RAMALLAH, West Bank (AP) — Militant groups in Gaza have agreed to a cease-fire aimed at ending a three-day round of violence with Israel, a senior Hamas official said Sunday, after a cross-border Palestinian attack on Israel threatened relations between Egypt and Israel and set off a round of Palestinian rocket barrages and Israeli airstrikes.
The official said Egypt helped broker the cease-fire, which was to go into effect Sunday evening. Egypt, which has been in contact with Israel, told the groups that Israel would halt its airstrikes only if the Palestinian groups stopped shooting first, he said.
Hamas security personnel would enforce the agreement, the official said. He spoke on condition of anonymity because he was not authorized to make the cease-fire public.
The latest round of hostilities was triggered Thursday by militants who launched an attack from Egyptian territory, ambushing Israeli cars and buses along the border and killing eight people. Israel says an armed Palestinian faction from Gaza was responsible.
In Israel, soccer games, concerts and other public events in the towns and cities within rocket range were called off on Sunday.

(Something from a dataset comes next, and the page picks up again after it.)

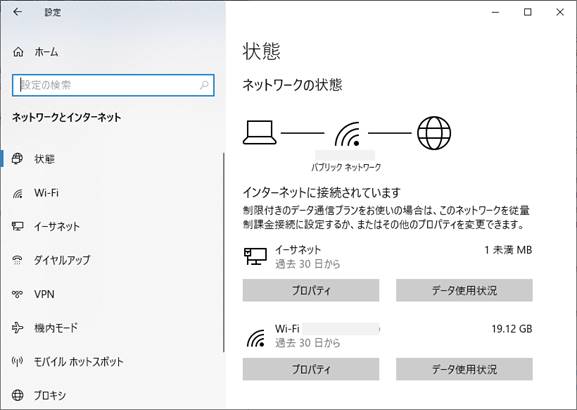Image resolution: width=577 pixels, height=410 pixels.
Task: Open Wi-Fi プロパティ button
Action: [x=311, y=369]
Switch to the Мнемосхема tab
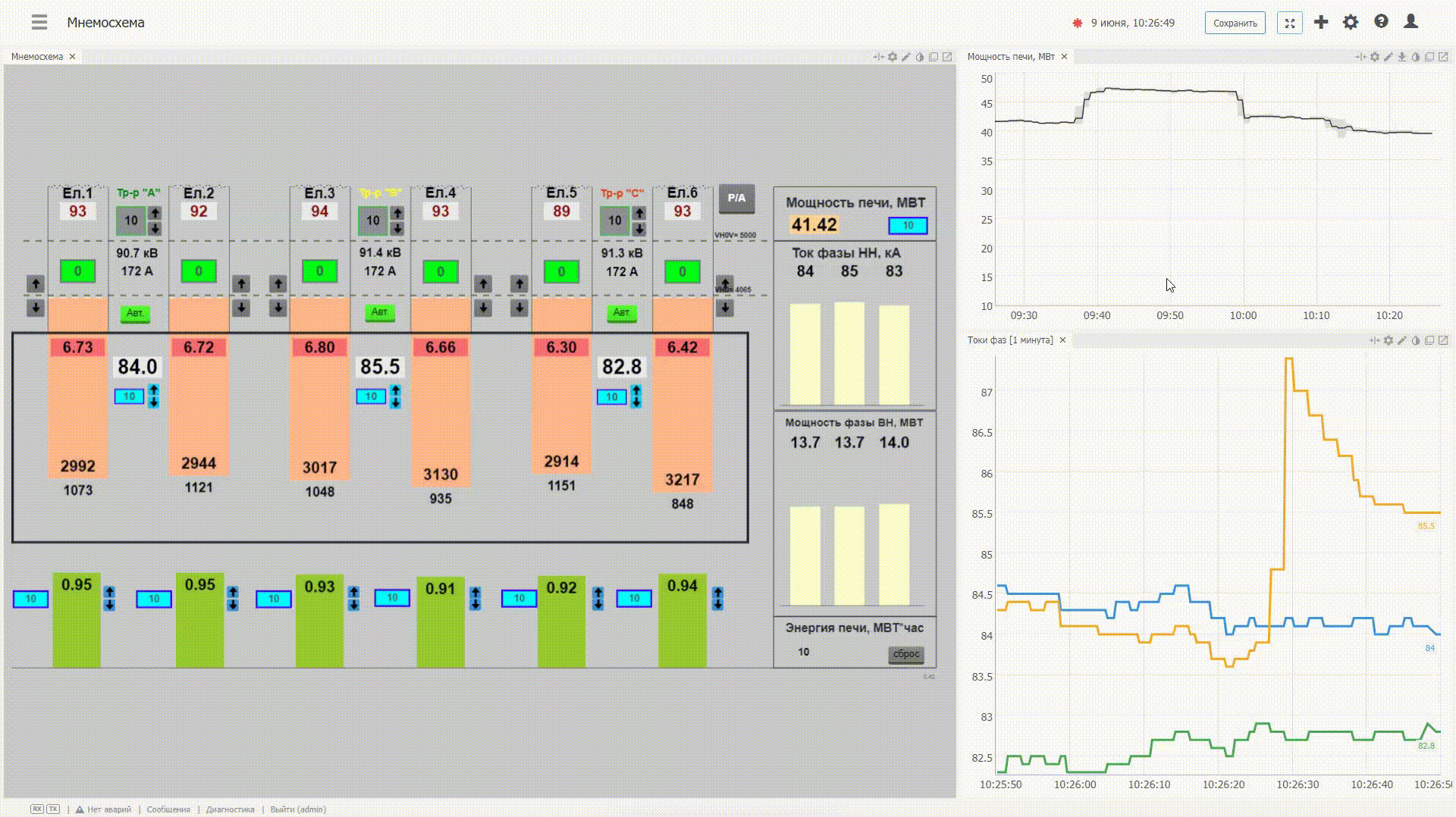The image size is (1456, 817). 37,57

Israel’s air force kept up a string of strikes throughout the day, targeting Gaza sites linked to Hamas and Gaza’s other militant factions.
The deaths of three Egyptian security personnel in the gunbattles has precipitated a crisis in the already frayed relations between Israel and Egypt, which have shared a cool peace for three decades. Egypt, blaming Israel, initially threatened to withdraw its ambassador but relented after Israel apologized.
On Sunday morning, an Israeli envoy arrived at Cairo’s international airport and was whisked off in a convoy of four waiting cars, airport officials said. The Israeli government would not comment on the envoy’s identity or the details of his mission. A second unidentified envoy arrived later Sunday, the Egyptian officials said.
Diplomats in Cairo and Jerusalem said the U.S., France and Germany were working with the Israelis and Egyptians to end the diplomatic spat. They spoke on condition of anonymity in order to discuss ongoing diplomatic efforts.
In the Egyptian capital, protesters gathered outside the Israeli Embassy for a third day on Sunday and demanded the expulsion of the Israeli envoy. The ambassador is not currently in Egypt.
Brig. Gen. Yoav Mordechai, an Israeli military spokesman, said Israel’s current response to the surge in violence — airstrikes that have killed 15 Palestinians, most of them militants — was not its final word.
Israel “will not hesitate” to widen its military operation if necessary, he told Israel Radio.
Israeli troops also rounded up 50 Hamas activists in the West Bank in an overnight raid, Palestinian security officials said.
Diplomats scrambled to try to prevent the violence — the deadliest since Israel went to war against Gaza militants 2½ years ago — from spiraling out of control. Yaser Otham, the Egyptian representative to the Palestinian Authority, told Voice of Palestine radio that Cairo was “in contact with all parties to restore the truce in Gaza.”
Militant factions in Gaza confirmed the efforts. Talal Abu Tharefeh, spokesman for the small Democratic Front for the Liberation of Palestine, said that “all the Palestinian factions are interested in restoring the truce in order to protect our people.”
Large-scale Israeli military operations in Gaza would create new friction with the Muslim world at a time when Palestinian President Mahmoud Abbas is preparing to ask the United Nations to recognize an independent Palestinian state. Pictures of a major Israeli offensive in Gaza could hurt the Jewish state’s efforts to minimize world support for the Palestinian statehood bid.
A spokesman said Mr. Abbas’ Palestinian Authority planned to use the renewed violence to bolster its case for statehood at the United Nations next month.
“An independent Palestinian state is the remedy for violence,” Husam Zomlot said. “It would control its borders and prevent such deterioration from happening.”
Mr. Abbas, who wields limited power in the West Bank under Israel’s overall security control, asserts no such control at this time in Gaza. Hamas routed his loyalists from Gaza in a violent 2007 takeover, and a reconciliation pact signed by the two sides in May has stalled.
Hamas, backed by Iran, opposes both peacemaking with Israel and Mr. Abbas’ statehood bid.
Under Hamas rule, Gaza’s militants have increased the quality and range of their rocket arsenals and now target the largest city in Israel’s south — Beersheba, 25 miles from Gaza. Most of the rockets launched since Thursday have been military-grade Katyushas smuggled in through tunnels from Egypt.
Israel pulled out of Gaza in 2005.
Since Thursday’s ambush, militants have fired some 100 rockets and mortars into Israel. On Saturday, rockets killed an Israeli man in Beersheba and seriously wounded two others.
Amy Teibel reported from Jerusalem. Associated Press writer Rizek Abdel Jawad in Gaza City, Gaza Strip, contributed to this report.